Culture

Le 24e Festival de Fès des musiques sacrées s'est achevé en beauté, samedi soir, avec la prestation brillante et colorée du groupe sud-africain Soweto Gospel Choir et ses membres, danseuses et danseurs, dont l'énergie et les voix ont ébloui le public. Le public est venu nombreux pour découvrir les chants, les danses et les couleurs de cette bande de chanteuses et chanteurs, qui perpétue le gospel sud-africain, ce genre musical classique chrétien où les voix puissantes dominent les rythmes des quelques instruments qui les accompagnent.

Fascinés et conquis, les mélomanes ont vibré au rythme de chants gospels classiques, mais aussi de chants purement sud-africains, produits au cours de ce concert par cet ensemble qui alterne rythmes traditionnels et danse énergique et expressive en restituant de la manière la plus authentique l'art vocal sud-africain.

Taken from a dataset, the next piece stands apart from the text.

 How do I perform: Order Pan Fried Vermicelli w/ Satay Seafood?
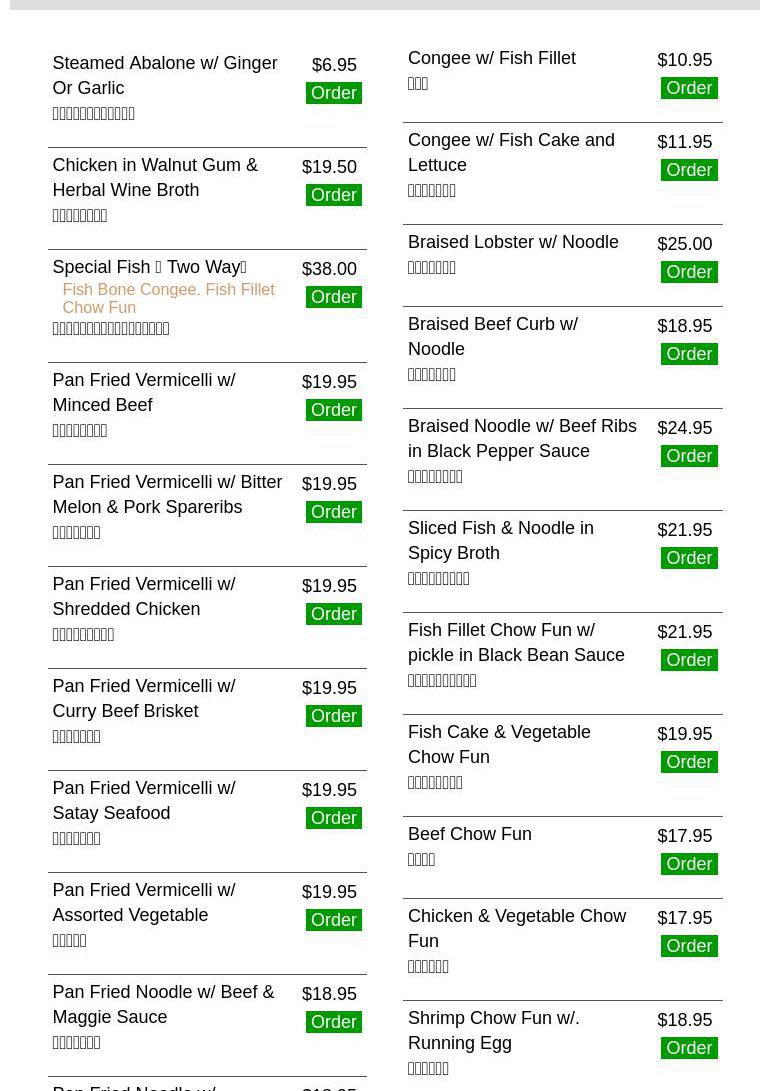333,818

La profondeur et la perfection des voix, l'énergie fascinante des danses (notamment le guerrier lancer de jambe zoulou), le chatoiement des couleurs, tels sont les ingrédients de ce concert du Soweto Gospel Choir qui célèbre la spiritualité joyeuse et enlevée. Exaltés quand ils chantent leur foi, drôles et d’une tonicité acrobatique lorsqu’ils se font danseurs ou même comédiens, ces artistes polyvalents maîtrisent leur sujet à la perfection.
En Afrique du Sud, la musique vocale occupe une place prépondérante. Des polyphonies vocales zouloues au chant des travailleurs migrants, elle s’infiltre partout. Dans les dernières années du régime de l’Apartheid (1948-1991), la foule des manifestants chantait en chœur des slogans revendicateurs (les toyi-toyi, une pratique originaire du Zimbabwe).
Depuis sa création en 2002, le Soweto Gospel Choir a fait une brillante carrière dans le monde. Il a enregistré six albums (dont deux ont reçu un Grammy Award américain). En Afrique du Sud, certains observateurs parlent de succès rémunérateur pour les producteurs, mais pas pour les artistes, qui toucheraient un cachet ridicule. Le Soweto Gospel Choir, qui a pour parrain l’ancien archevêque Desmond Tutu, Nobel de la paix en 1984, a créé en 2004 sa propre fondation : le Nkosi’s Haven Vukani, qui vient en aide à des enfants sud-africains rendus orphelins par le sida. Le chœur a aussi participé au premier concert 46664 (numéro matricule de Nelson Mandela lorsqu’il était en prison), en 2003, en faveur de la lutte contre le sida.
Organisé sous le Haut Patronage de S.M. le Roi Mohammed VI, autour de la thématique «savoirs ancestraux et renouveau de la médina de Fès», le 24e Festival de Fès des musiques sacrées du monde a proposé une programmation musicale rassemblant plus d’une vingtaine de pays. Pour la fondation Esprit de Fès, structure organisatrice de cette grand-messe, cette édition a l’ambition de perpétuer l’âme de la ville, et ce grâce aux ramifications entretenues entre les différentes traditions culturelles, creuset de l’Histoire du Maroc, mais également artisanales, à l’origine du tissu social qui la compose.